どの時代でもウケるエンタメなんてないんですよ。エンタメっていうのはいかに早く提供するかが勝負なんです。自作と似た作品がヒットしたら、真似てなくてもパクリ扱いされますよね。
公募新人賞というのは前時代的なシステムをとっています。流行の作品以外でも受賞可能性があるなどそれなりに良い点もありますが、早く作家になり、ヒットしたいという作者にとっては微妙な気がします。
PDCAサイクルを意識する
ビジネス用語でPDCAというもがあるのはご存知だと思いますが、具体的な内容は知らないという方もいるでしょう。
ズバリ、「Plan=計画」「Do=実行」「Check=評価」「Action=改善」の4つです。
売れる作品を計画する。
実際にプロットを書き、本文を書く。
新人賞に応募して当落を確認。評価シートをもらう。
評価シートや結果から反省点を洗い出し、改善する。
当たり前過ぎることですが、これをPDCAと呼んでいます。
これを繰り返すことをPDCAサイクルというんですね。
しかしですね、公募新人賞では選考期間が長く、そもそも執筆にそれなりの時間がかかるためにサイクルのペースがめちゃくちゃ遅いんですよ。
ウェブの場合ならどうなるか見てみましょう
ウェブのPDCAサイクルが優れている
売れると思う作品を計画する
実際にプロットを書き、本文をある程度書く。書く文字数は三万字程度でいい。
ポイントがいくつつくか。どのくらいの期間でつくか。感想やレビューはどうなっているかの確認をする。
反省点を洗い出し、改善を試みる。改善しても効果が出なければ打ち切りにして、新作を始める。
こうなります。
プロットは十万字を想定する必要がありますが、そのプロットを全部本文に起こす必要はないんです。毎日投稿して三万字に到達してもランキングに打ち上がらない作品は、状況にもよりますが99%書籍化の見込みはありません。少なくともウェブの読者からは求められていない小説ということになります。

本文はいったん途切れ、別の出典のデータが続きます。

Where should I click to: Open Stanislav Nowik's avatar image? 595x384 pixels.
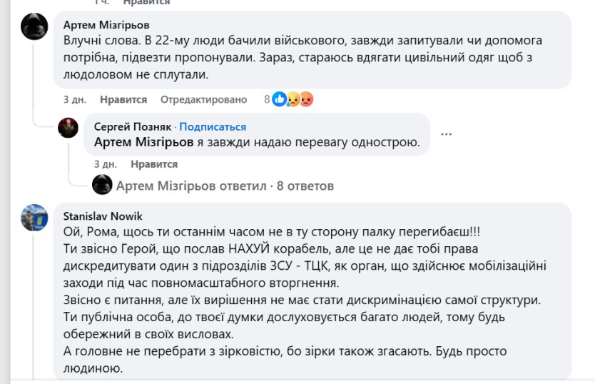point(34,218)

そこに時間を費やすのではなく、反省・改善して新作を出しましょう。
こうしてトライアンドエラーを何度も繰り返すことで、だんだんとウェブ読者が求めている作品というのが分かってきます。
狙ってランキング上位を取ることができるようになりますし、小説自体の技術もだんだんと精度が良いものになってきます。
どこかのタイミングでランキン上位を何日か維持できたらめでたく書籍化打診が来るでしょう。
十万字書かないと実力がつかないという誤解
稀によくある誤解。
一度か二度は十万字ほど書いてみて要領を掴むという作業は大切です。何事も経験ですし、練習がてらやってみる価値はあります。
ですが、十万字を十分に書ける作者が、人気の出なかった作品もしっかり一冊分書ききる必要があるのかというと、ありません。
人気が出なかった作品が十万字書いたら突如PVが増えて大人気に!なんて夢物語はないので、その辺は注意しましょう。
人気が出ない理由はタイトル・あらすじ・序盤のシナリオ・キャラ・世界観が下手だからです。これはすべて序盤3万字に詰め込まれているものなんです。
それが読者に受けいられないから、人気が出ない。
魔改造するならともかく書き続けたところで人気が出ることはありませんし、十万字書いたら上手くなるものでもありません。
終盤をうまくまとめる技術は短編で勉強すればいいんです。
コスパ重視で序盤を徹底的に鍛えましょう。
3つ目の理由 モチベーションが保てる
3つ目がいちばん大切かもしれませんね。
新人賞作家がモチベを保つのは忍耐が必要です。受賞するかどうか、もしかしたら一次選考すら落ちてしまうかもしれない小説を十万字書き上げて投稿し続ける必要があります。
孤独は辛いです。
ツイッターなどでワナビ仲間を募集するのも良いです。でも、それでも孤独なんですよね。5万字くらい書いた時点で「本当にこれでいいのか?」「自分の作品は面白いのか?」と不安になってきます。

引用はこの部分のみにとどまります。